DAGOREPORT - ED ORA, CHE È STATO “ASSOLTO PERCHÉ IL FATTO NON SUSSISTE”, CHE SUCCEDE? SALVINI…
David Fricke per “Rolling Stone”
Un’estate di anni fa, Frances Bean Cobain lavorò come stagista negli uffici di “Rolling Stone” a New York. La figlia di Kurt all’epoca era “una quindicenne goth”, ricorda lei stessa, che faceva da assistente per una storia sui Jonas Brothers, mentre sul muro di fronte campeggiava un gigantesco poster di suo padre.
Oggi ha 22 anni, è un’artista visuale, ha prodotto il documentario della “HBO” intitolato “Kurt Cobain: Montage of Heck”, e per la prima volta parla in pubblico del suo celebre genitore e del complesso rapporto con sua madre Courtney Love. Dice Frances: «Kurt arrivò al punto di sacrificare ogni piccolo pezzo di sé per la sua arte, perché è questo che il mondo gli chiedeva. Credo sia stata una delle cause scatenanti del non voler più essere qui, pensò che tutti sarebbero stati più felici senza di lui. In realtà se lui fosse rimasto in vita, io avrei avuto un padre e sarebbe stata un’esperienza incredibile».

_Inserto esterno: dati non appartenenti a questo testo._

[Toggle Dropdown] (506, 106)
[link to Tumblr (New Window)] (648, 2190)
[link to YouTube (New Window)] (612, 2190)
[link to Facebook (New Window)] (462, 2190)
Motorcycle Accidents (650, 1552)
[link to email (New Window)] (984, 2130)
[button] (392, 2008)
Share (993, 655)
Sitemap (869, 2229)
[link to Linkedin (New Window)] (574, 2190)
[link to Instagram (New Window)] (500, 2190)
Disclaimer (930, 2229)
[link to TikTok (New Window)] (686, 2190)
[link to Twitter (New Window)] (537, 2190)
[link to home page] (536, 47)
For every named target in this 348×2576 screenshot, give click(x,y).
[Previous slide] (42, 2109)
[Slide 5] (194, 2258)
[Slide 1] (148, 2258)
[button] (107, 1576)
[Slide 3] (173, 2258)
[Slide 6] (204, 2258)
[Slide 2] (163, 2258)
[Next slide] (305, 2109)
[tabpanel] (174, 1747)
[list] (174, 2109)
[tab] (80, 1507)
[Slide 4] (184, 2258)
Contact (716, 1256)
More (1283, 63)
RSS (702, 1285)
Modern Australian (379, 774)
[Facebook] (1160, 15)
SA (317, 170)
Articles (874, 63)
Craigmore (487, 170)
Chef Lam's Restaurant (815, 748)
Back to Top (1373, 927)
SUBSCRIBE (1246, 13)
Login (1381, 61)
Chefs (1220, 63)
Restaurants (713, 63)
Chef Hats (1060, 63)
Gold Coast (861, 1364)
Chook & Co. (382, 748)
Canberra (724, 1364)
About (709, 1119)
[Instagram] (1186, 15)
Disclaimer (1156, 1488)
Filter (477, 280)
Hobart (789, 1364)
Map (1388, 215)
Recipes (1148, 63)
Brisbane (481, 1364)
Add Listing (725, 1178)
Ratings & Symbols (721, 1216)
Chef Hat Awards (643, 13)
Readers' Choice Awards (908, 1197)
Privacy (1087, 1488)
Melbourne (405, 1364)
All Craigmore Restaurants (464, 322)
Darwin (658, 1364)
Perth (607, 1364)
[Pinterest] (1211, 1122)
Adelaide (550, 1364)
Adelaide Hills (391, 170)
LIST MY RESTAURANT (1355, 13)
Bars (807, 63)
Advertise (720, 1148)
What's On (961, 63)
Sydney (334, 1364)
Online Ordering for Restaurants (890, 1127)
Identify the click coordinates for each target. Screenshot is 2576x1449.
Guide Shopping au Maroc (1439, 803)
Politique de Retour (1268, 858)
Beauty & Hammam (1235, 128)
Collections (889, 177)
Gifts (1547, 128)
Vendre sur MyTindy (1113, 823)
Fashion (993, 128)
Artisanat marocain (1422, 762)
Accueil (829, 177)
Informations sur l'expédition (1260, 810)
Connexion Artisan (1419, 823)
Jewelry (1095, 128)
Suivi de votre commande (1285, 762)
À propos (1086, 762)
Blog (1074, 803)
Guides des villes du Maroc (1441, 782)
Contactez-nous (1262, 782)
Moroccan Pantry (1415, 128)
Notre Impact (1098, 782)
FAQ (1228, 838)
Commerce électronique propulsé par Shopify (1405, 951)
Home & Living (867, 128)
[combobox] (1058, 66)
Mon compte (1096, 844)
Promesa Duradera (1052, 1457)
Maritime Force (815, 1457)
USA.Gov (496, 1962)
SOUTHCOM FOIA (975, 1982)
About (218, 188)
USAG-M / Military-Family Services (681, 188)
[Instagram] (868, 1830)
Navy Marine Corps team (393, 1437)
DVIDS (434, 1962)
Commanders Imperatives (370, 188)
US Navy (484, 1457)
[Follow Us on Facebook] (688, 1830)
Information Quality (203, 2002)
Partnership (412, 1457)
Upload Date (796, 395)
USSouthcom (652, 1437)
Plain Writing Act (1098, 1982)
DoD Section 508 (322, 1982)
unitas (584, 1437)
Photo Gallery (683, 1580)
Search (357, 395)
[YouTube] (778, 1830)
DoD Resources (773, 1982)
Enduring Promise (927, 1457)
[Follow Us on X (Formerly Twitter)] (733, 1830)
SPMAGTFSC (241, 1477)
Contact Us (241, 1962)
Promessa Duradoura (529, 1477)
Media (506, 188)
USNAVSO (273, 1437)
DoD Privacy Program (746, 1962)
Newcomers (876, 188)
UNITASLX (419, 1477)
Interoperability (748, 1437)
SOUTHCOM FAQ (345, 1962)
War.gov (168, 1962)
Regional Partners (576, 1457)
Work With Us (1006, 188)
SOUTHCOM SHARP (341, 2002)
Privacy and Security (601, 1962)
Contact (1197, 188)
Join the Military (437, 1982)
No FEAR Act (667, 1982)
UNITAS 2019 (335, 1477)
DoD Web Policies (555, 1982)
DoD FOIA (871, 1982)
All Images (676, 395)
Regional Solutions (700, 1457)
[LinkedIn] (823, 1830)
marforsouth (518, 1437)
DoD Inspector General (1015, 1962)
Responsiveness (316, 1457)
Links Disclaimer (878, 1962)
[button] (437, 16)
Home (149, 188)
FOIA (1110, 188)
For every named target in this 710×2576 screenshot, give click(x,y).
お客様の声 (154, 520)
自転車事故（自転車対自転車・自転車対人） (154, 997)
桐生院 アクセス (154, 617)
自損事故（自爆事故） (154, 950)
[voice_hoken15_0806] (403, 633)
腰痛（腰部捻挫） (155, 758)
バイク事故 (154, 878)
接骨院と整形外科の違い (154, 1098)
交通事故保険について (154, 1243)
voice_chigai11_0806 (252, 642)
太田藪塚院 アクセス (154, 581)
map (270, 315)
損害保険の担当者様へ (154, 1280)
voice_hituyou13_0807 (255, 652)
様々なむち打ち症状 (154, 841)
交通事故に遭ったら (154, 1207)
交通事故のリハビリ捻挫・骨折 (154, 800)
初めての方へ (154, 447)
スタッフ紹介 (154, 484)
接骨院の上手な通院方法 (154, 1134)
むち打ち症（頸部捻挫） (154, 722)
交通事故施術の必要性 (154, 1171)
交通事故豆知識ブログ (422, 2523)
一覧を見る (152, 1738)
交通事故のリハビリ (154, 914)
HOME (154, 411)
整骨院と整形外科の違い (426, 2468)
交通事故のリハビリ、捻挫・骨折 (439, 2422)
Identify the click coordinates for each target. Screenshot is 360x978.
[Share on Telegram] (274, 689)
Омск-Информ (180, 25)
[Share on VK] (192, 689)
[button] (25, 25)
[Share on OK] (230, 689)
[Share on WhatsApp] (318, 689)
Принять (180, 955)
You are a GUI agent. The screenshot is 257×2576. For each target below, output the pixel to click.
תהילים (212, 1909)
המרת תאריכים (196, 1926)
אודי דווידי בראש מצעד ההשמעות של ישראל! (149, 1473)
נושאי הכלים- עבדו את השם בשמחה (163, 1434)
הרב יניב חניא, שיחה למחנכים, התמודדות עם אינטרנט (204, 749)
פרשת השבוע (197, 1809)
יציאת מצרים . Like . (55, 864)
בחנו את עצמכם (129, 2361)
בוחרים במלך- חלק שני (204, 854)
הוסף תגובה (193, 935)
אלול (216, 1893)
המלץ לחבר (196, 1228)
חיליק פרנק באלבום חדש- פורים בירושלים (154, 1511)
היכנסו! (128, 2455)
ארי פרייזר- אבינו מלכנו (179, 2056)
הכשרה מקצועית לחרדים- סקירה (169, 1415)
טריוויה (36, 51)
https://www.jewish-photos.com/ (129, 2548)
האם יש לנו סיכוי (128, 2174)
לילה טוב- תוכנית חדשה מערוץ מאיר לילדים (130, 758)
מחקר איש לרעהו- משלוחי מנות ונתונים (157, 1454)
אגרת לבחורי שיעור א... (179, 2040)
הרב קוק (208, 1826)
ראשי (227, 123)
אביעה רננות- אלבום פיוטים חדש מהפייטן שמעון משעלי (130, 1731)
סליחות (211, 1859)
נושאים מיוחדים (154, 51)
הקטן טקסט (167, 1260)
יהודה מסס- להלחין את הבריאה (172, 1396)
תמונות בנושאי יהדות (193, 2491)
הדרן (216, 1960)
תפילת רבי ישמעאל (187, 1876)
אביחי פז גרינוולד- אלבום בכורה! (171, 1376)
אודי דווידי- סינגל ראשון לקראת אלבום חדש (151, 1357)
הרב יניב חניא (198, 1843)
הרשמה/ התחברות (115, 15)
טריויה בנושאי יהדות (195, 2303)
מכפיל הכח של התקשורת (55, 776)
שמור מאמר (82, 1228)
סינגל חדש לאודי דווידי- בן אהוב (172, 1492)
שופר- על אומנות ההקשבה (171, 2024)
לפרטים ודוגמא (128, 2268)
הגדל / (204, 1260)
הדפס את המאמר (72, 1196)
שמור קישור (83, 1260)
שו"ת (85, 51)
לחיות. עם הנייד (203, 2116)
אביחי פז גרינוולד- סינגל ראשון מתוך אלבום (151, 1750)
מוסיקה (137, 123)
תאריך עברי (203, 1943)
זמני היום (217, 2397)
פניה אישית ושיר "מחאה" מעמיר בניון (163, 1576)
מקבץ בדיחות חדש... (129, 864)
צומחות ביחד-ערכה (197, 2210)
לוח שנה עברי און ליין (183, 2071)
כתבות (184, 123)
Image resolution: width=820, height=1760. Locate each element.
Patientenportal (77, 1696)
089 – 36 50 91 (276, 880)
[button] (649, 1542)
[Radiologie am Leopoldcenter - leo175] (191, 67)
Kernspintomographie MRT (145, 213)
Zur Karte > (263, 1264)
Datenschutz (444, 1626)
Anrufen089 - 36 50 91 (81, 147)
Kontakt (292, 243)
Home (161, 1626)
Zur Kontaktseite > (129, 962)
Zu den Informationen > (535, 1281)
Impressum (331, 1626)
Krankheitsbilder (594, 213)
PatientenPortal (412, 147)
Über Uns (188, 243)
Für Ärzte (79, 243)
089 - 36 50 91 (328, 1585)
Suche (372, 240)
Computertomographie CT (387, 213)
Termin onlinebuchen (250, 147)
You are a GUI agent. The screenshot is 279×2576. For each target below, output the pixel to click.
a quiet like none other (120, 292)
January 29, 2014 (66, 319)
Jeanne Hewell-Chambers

Come descriveresti “Montage of Heck”?
«Giornalismo emotivo. E’ quanto di più vicino alla storia che Kurt avrebbe raccontato con le sue parole, con il suo senso estetico, con la sua percezione del mondo. Ritrae una persona che tenta di fare i conti con il suo essere “essere umano”. Sono subito stata chiara con il regista su cosa volevo vedere, su come volevo che Kurt fosse rappresentato. Non volevo mitologia né romanticismo. Anche se è morto nel modo peggiore possibile, è avvolto nel romanticismo e nella mitologia perché resterà per sempre un 27enne. La vita di un artista o di un musicista non è particolarmente lunga. Kurt ha ottenuto lo status di icona perché non invecchierà mai. Continuerà ad essere rilevante e sarà per sempre bello. Ogni grande artista è circondato da frenesia e follia. “Il Tropico del cancro” è uno dei miei libri preferiti e l’autore, Henry Miller, aveva un’etica del lavoro che lo costringeva a scrivere almeno cinque pagine al giorno. Mi ha insegnato che se fai i tuoi compiti, progredisci. Mio padre era straordinariamente ambizioso, ma ciò che ha ricevuto superava la sua ambizione. Voleva che la sua band avesse successo, non voleva essere la fottuta voce di una generazione».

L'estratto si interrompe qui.